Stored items

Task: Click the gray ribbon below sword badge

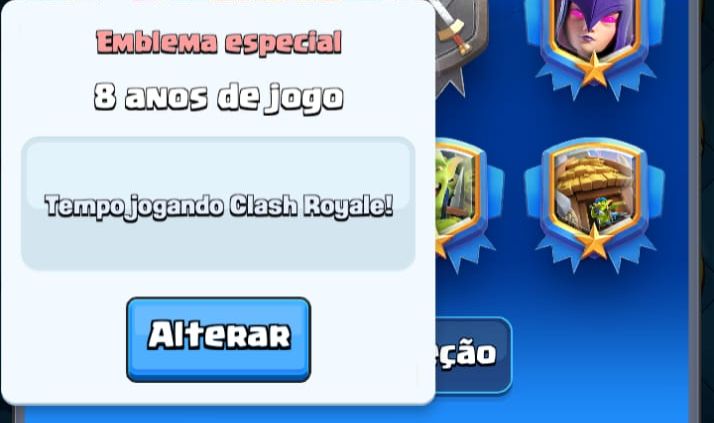Action: [451, 82]
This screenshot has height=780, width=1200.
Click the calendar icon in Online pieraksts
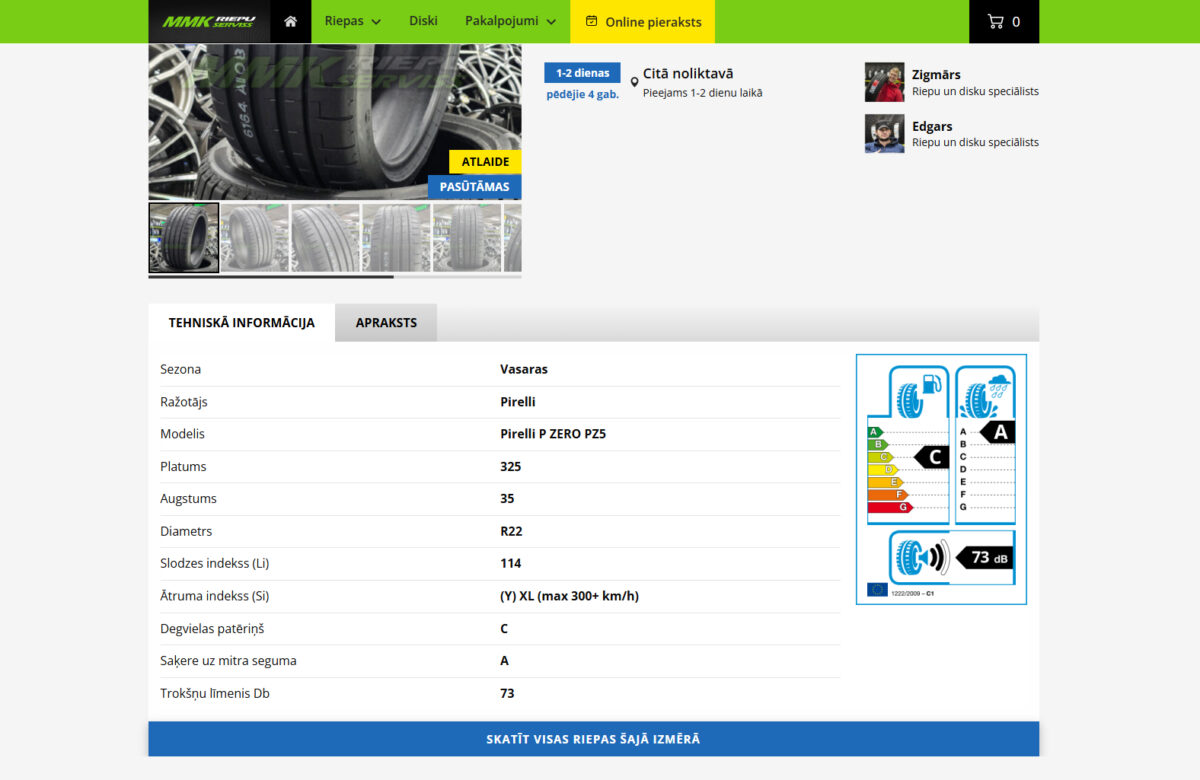pyautogui.click(x=591, y=21)
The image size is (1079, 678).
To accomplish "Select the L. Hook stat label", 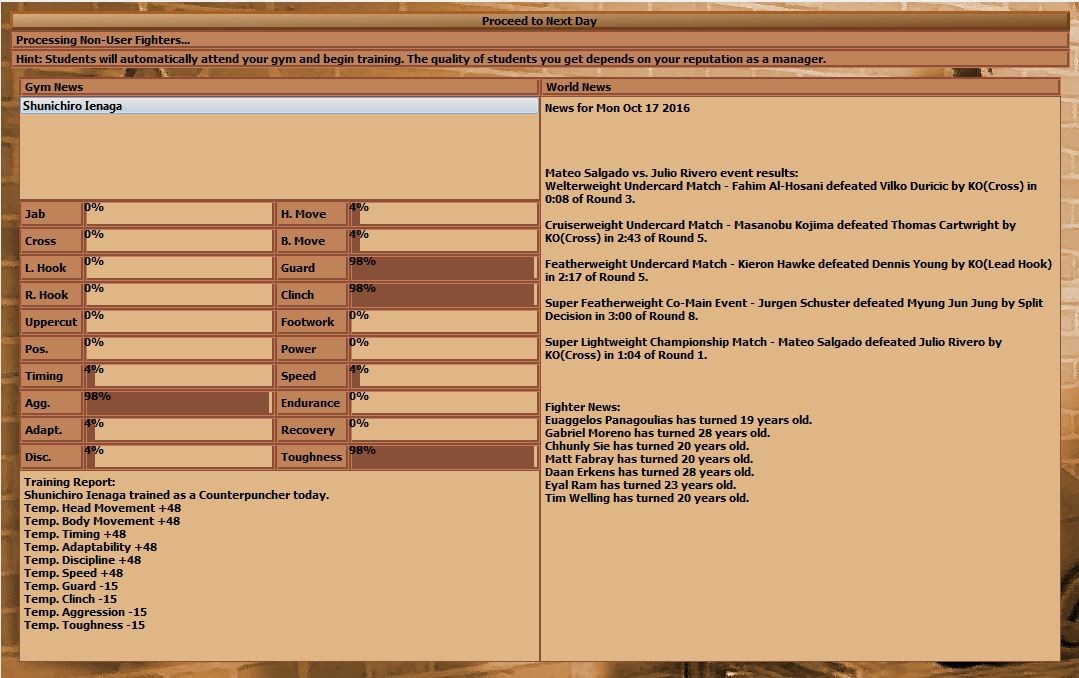I will [51, 268].
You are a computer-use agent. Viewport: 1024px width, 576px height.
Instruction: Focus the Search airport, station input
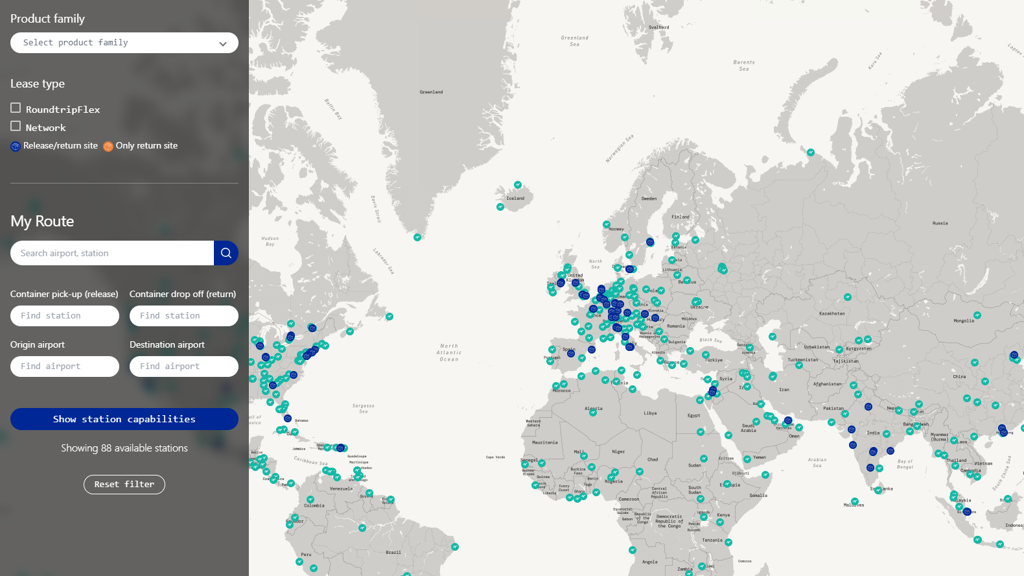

- **What is required**: Provide the number of lines in the records above containing the string "width", and write nothing more.

- **Solution to the problem**: 2